Moulded side liners run the length of the cockpit, providing a clean, uncluttered appearance, with surfaces that are easy to clean and maintain and storage recesses that accommodate rods, rod holders, EPIRB, fire extinguisher, and a myriad of other small items that always seem to find their way aboard. All of this storage is set back flush with the coamings, leaving no intrusions into the cockpit. A small sink is neatly moulded in with this liner alongside the forward passenger seat, and though this does protrude, it doesn’t impede efficient use of the cockpit.

The sink is located alongside the passenger’s console, and the pedestal-mounted seat hinges aft to open up the small butane-powered cook top as well as a small amount of work space. Both the passenger and driver moulded pedestals have been used for storage, with a multi-level tackle drawer unit built into the driver’s seat base.

A simple clip-on curtain hides all the plumbing and electrics under the aft deck and engine well, including the dual 13-plate heavy duty batteries and various pumps and tap valves for bait and kill tanks and bilge pump. Streaker has consistently used the curtain system to close off the back because of its simplicity and the quick, easy access it affords.


The back of the boat can be well set up for the fisherman, with live bait tanks in each or either of the rear quarter decks, complete with pressure water pump that is also connected to a deck wash hose. There is also an under-floor kill and fish tank, removable bait board across the top of the engine well (by the way, the engine will fully tilt and not hit the board) and burley bucket and muncher. Then, for a day out with the family, simply lift the burley bucket and bait boards out and you have what looks like – and is – your typical family day cruiser.

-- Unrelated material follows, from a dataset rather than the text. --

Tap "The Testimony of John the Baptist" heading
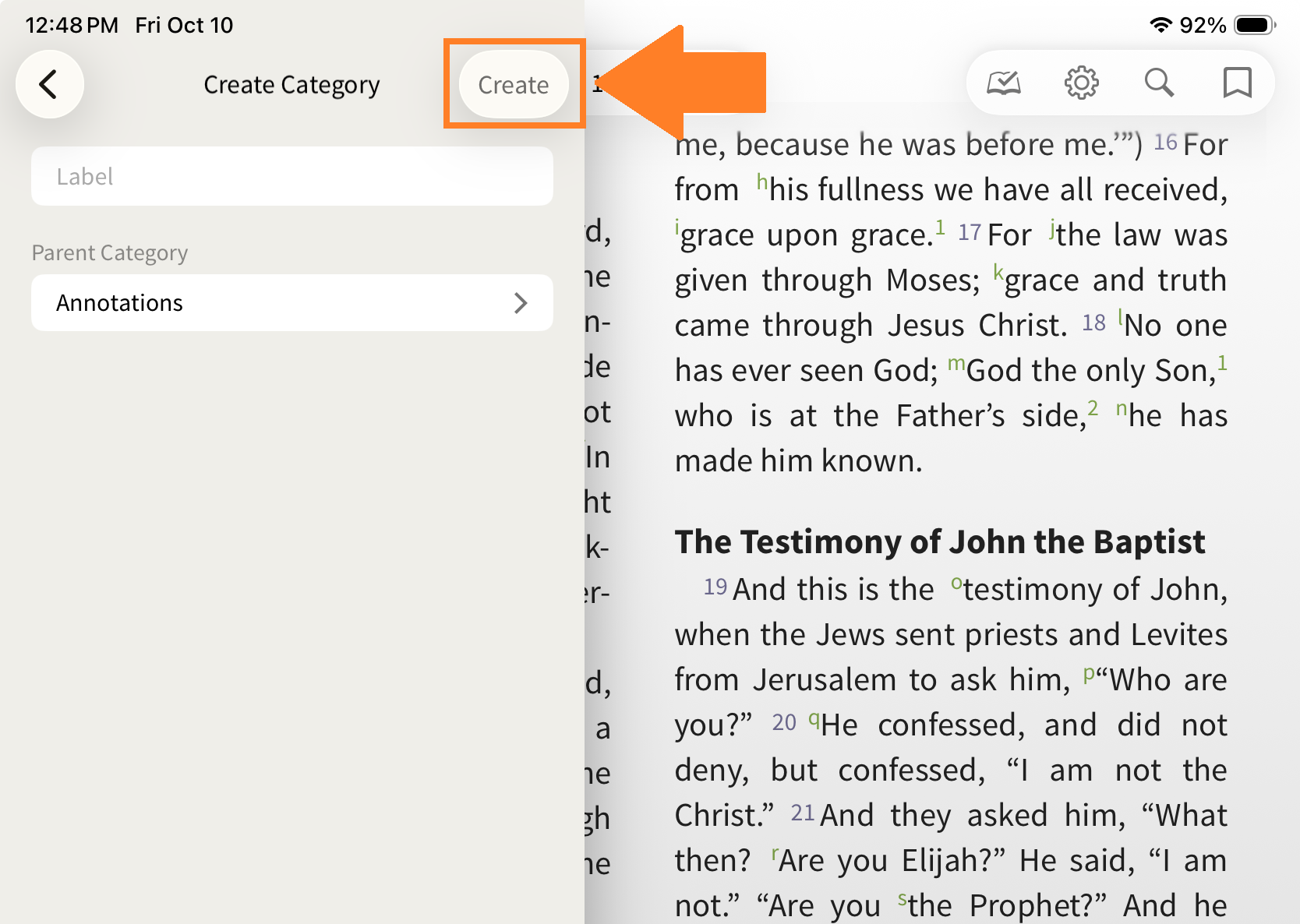click(x=939, y=542)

The stainless rocket launcher is well built and solidly anchored into the boat. It doesn’t shake or rattle about (and believe me, we gave it quite a workout on Port Phillip Bay) and provides secure anchoring for the bimini top and clip-on clears as well as two powerful cockpit lights.

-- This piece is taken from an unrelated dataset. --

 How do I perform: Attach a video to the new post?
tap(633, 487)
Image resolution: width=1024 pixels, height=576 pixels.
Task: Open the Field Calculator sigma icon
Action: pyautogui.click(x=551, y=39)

Streaker provides a structural warranty on the hull and, consequently, it has to be built to last. All subfloor structural framing is foam filler fibreglass stringers and underfloor flotation is foam “noodle” – an entirely water-and-fuel-resistant loose foam system rather than a liquid expanding foam. Streaker prefers this fitted foam infill as the company believes expanding foam can stress the boat if too much is used.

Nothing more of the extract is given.